EXTRACTED INFORMATION: Begin

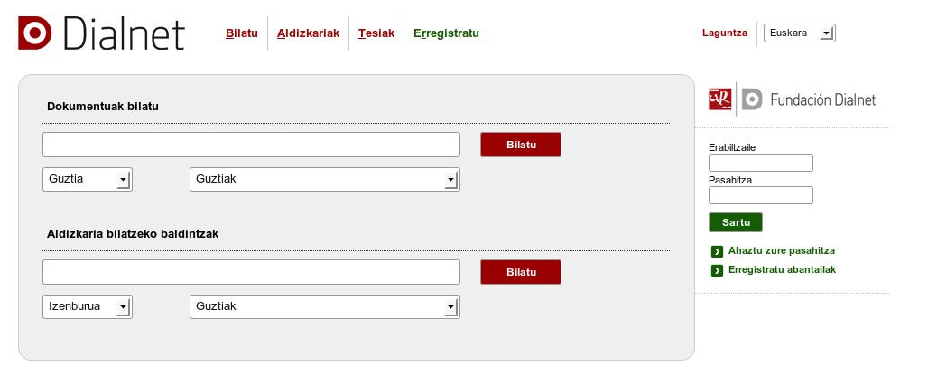
Task: Focus the Erabiltzaile username field
Action: (x=761, y=163)
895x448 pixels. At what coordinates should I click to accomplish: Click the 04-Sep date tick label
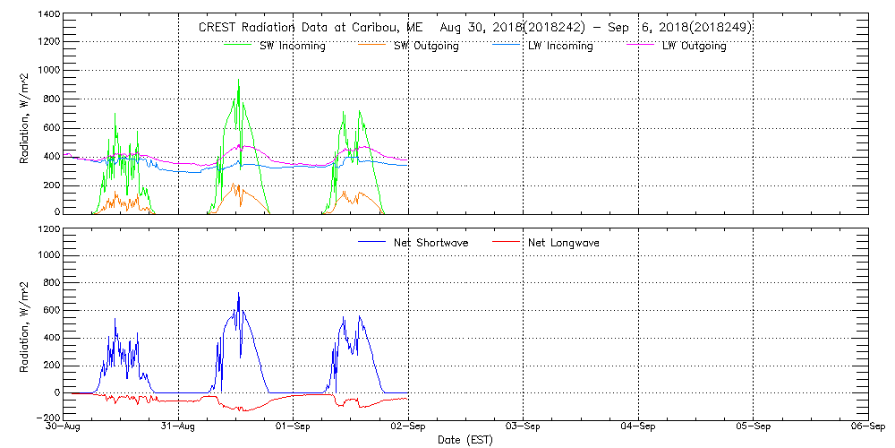click(638, 426)
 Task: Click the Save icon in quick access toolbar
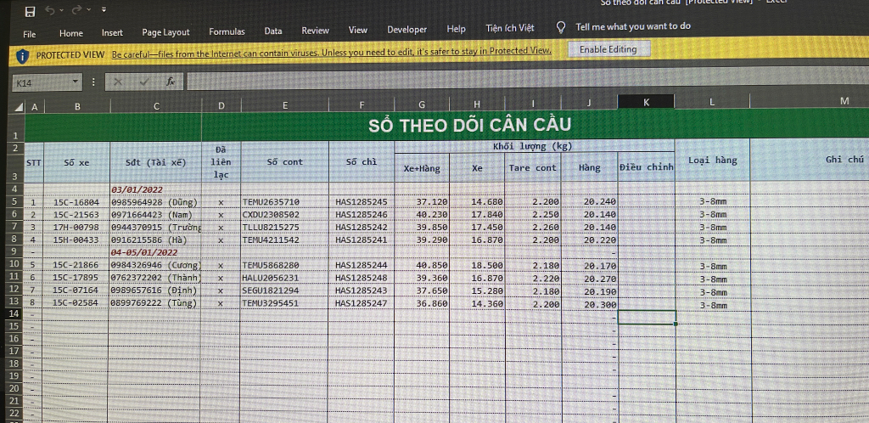[x=31, y=11]
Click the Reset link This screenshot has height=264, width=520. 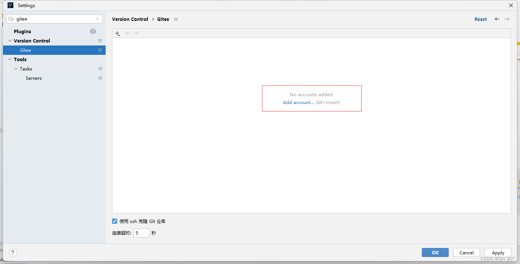tap(480, 19)
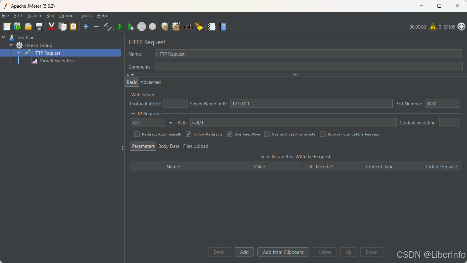Open the GET method dropdown

170,123
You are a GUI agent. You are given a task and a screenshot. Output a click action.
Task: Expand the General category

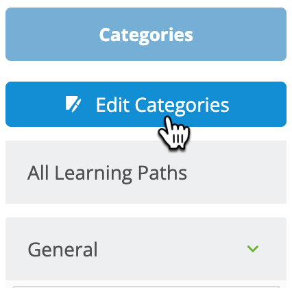(x=253, y=249)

EXTRACTED INFORMATION: End

-- ACTIVITY --
Could you write out exactly the lines running from the one with "You are a GUI" through the last line of the data above, both ends kept, and omit any picture?

-- YOUR RESPONSE --
You are a GUI agent. You are given a task and a screenshot. Output a click action.
Task: Expand the General category

(x=253, y=249)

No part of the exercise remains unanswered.